Trop and coworkers [20] have detected biphasic low velocity blood flow spectra in 6% of examined venous malformation by Doppler ultrasound and explain this observation with the presence of capillary components in mixed capillary-venous malformations. Indeed, in contrast to venous and lymphatic malformations, the Doppler spectrum in both “flow positive” cases of capillary malformations was biphasic (Fig. 5). They further have calculated an average flow velocity of 0.22 kHz on 43 venous malformations. The mean value for maximum Doppler shift in venous malformation in our study ranged from 0.31 to 1.23 kHz. This discrepancy can be explained by the different methodology (the measurements were carried out on five fixed, defined points of each lesion) and machine settings than the aforementioned authors.

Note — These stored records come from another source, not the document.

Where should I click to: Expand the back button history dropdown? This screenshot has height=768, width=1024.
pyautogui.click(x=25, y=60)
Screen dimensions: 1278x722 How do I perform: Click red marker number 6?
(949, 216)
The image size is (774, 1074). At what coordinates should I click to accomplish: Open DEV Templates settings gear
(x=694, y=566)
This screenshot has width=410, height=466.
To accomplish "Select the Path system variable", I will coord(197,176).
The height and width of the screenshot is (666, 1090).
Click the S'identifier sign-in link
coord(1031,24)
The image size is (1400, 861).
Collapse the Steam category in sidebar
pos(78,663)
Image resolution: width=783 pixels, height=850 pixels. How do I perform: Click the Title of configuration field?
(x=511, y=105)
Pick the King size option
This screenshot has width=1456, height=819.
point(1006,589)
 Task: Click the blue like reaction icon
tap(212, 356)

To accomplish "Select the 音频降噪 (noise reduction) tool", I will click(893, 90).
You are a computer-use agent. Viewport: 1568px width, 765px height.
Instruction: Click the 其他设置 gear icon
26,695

Surprisingly, flow signal was detected in two cases with lymphatic malformations. The presence of venous vessels on the wall of the lymphatic cysts, as was evident during the resection of a lymphatic malformation of the parotid gland (Fig. 6a, b showing ectatic venous vessel attached to the cystic wall of the lymphatic malformation of the parotid gland) may explain this observation. Even though the cysts of lymphatic malformation are not significantly perfused, our group has reported how venous or arterial vessels may be located in immediate neighborhood to the cystic walls of lymphatic malformations [22]. It has been suggested that in an instance of demonstrable venous vessels on the cystic walls, veno-lymphatic malformation should be suspected [23, 24]. The small number of mixed malformations which were analyzed in this study does not justify taking a meaningful statement about their detailed properties on ultrasound. Further, the sole evidence of monophasic flow does not justify a diagnosis of mixed, e.g., venous-lymphatic malformation. The presence of vasa vasorum and, in particular, the close proximity of lymphatic to venous vessels is a much more acceptable assumption for this observation.

Fig. 6
figure 6

a An ectatic vein (*) attached to the lymphatic malformation of the parotid gland. The Facial nerve (**) overlies the lesion and the venous vessel. b The intralesional, “non-vascular” walls of the lymphatic malformation

The evidence of phleboliths is pathognomic for venous malformations [5, 17], but they were present in only eight cases. Therefore, one cannot rely on the detection of phleboliths as the only distinguishing feature of venous malformations. We had asked whether using the Doppler indices would provide a more detailed differentiation and whether Doppler parameters could be used as reference values for subtypes of LFVM. There was a statistical significant difference in the minimum and maximum Doppler shifts between venous malformation and lymphatic malformation. This fact is in concordance with the clinical features of these lesions. Other Doppler indices such as the pulsatility (PI) and resistive index (RI) have proven to be of value in certain clinical fields such as obstetrics or neurology. The patients with lymphatic malformation have shown mean PI lower than and mean RI greater than those of other subtypes of low flow vascular malformations, but we could not prove it statistically. The implication of above results is that taking into account the Doppler indices alone will not be sufficient for distinguishing among the LFVM. However, when in doubt between venous and lymphatic malformation, these parameters could be a useful distinguishing investigative tool. The diagnosis of vascular anomalies in the head and neck region is based primarily on the basis of clinical findings. When considering differentiating among LFVM, features such as the echogenecity, spectral Doppler wave forms, and the evidence of phleboliths contribute to establish the correct diagnosis.